Security

5 WordPress Security Mistakes Every Site Owner Makes

From weak passwords to ignoring updates, these five mistakes put thousands of WordPress sites at risk every day. Here's what to do instead.

T
Tyro Admin
· March 05, 2026 · 2 min read

1. Sharing Admin Passwords

Handing your admin password to a developer or contractor is one of the most common security mistakes. That password doesn't expire. If the relationship ends, you have to remember to change it — and many people don't.

Fix: Use Magic Login to generate one-time, expiring access links instead of sharing credentials.

2. Never Changing the "admin" Username

The default WordPress username "admin" is targeted by brute-force attacks constantly. If your username is admin, attackers already know half of your login credentials.

Fix: Create a new user with a unique username, assign it Administrator role, log in as that user, and delete the "admin" account.

3. Ignoring Plugin Updates

Outdated plugins are the #1 attack vector on WordPress sites. Security vulnerabilities are discovered and patched regularly — if you don't update, you're running known exploits.

Fix: Enable automatic background updates for plugins, or commit to a weekly update routine.

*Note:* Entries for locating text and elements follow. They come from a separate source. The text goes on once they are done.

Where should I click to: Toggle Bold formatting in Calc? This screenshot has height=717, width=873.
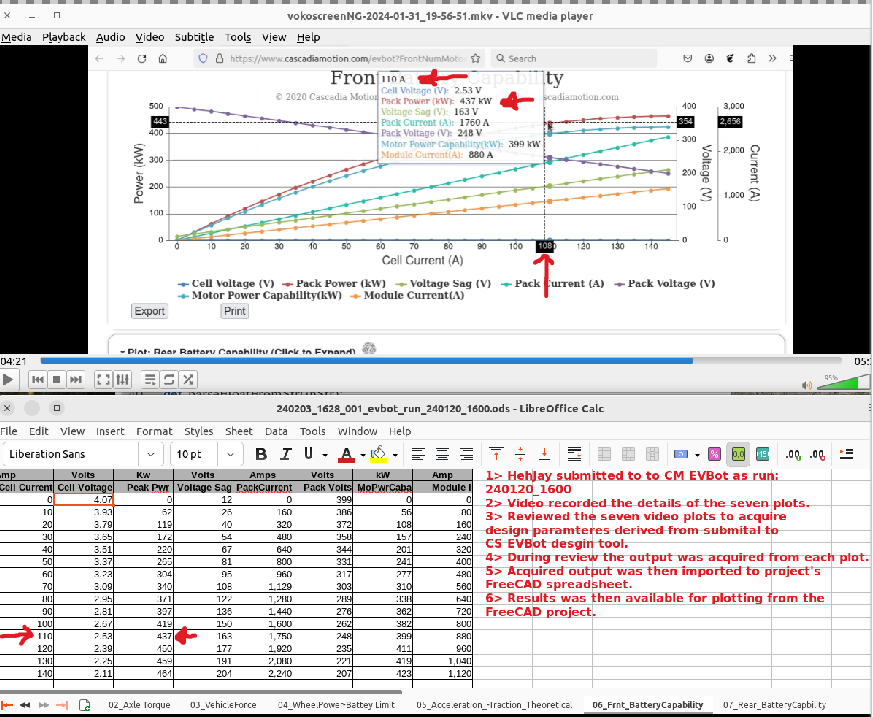coord(261,455)
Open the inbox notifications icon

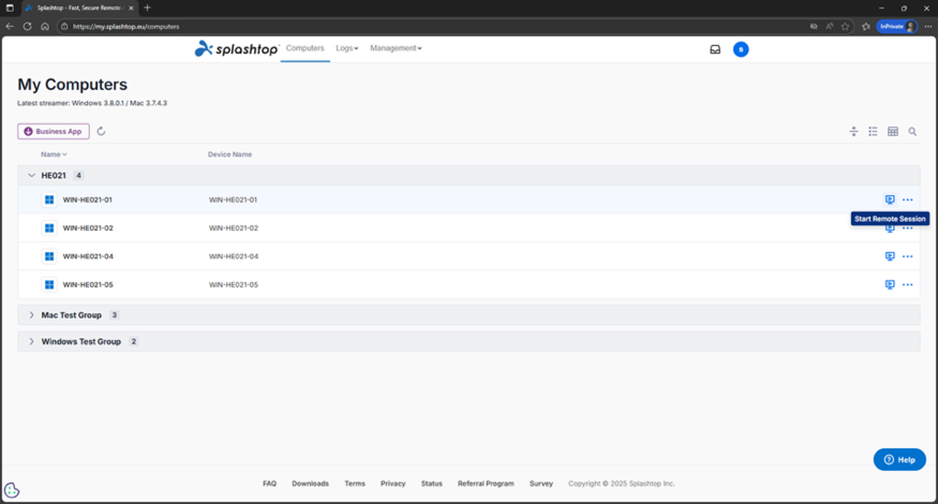pos(715,49)
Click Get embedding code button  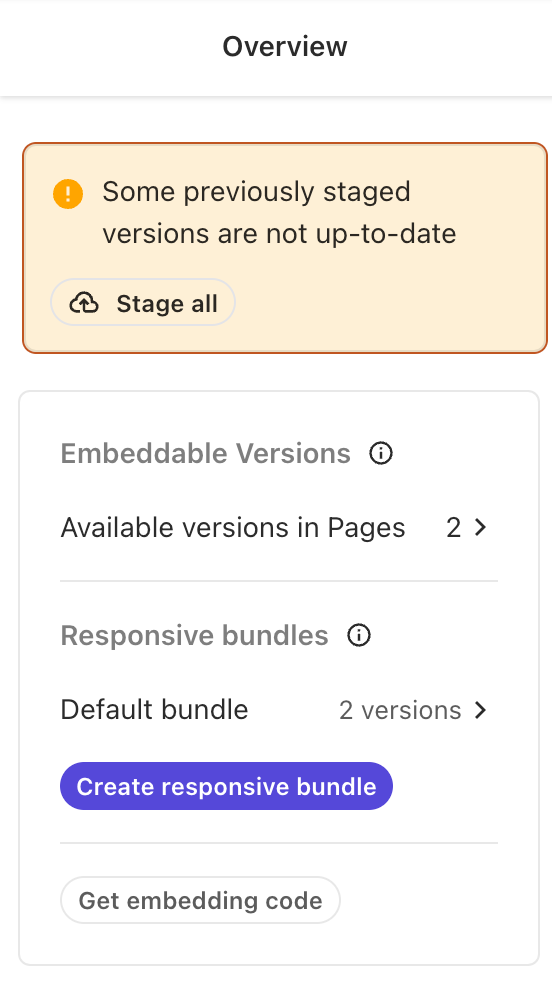pyautogui.click(x=200, y=900)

4. Using "http://" on Admin Pages

If your site doesn't have SSL enforced on the admin login page, credentials can be intercepted in transit on public Wi-Fi networks.

Fix: Get a free SSL certificate from Let's Encrypt and add define('FORCE_SSL_ADMIN', true); to your wp-config.php.

5. No Login Attempt Limiting

By default, WordPress allows unlimited login attempts. Brute-force bots will exploit this to try thousands of password combinations.

Fix: Install a plugin that limits login attempts, or use a firewall that blocks repeated failed logins at the server level.

Security doesn't have to be complex. Small, consistent improvements compound into a dramatically more secure site.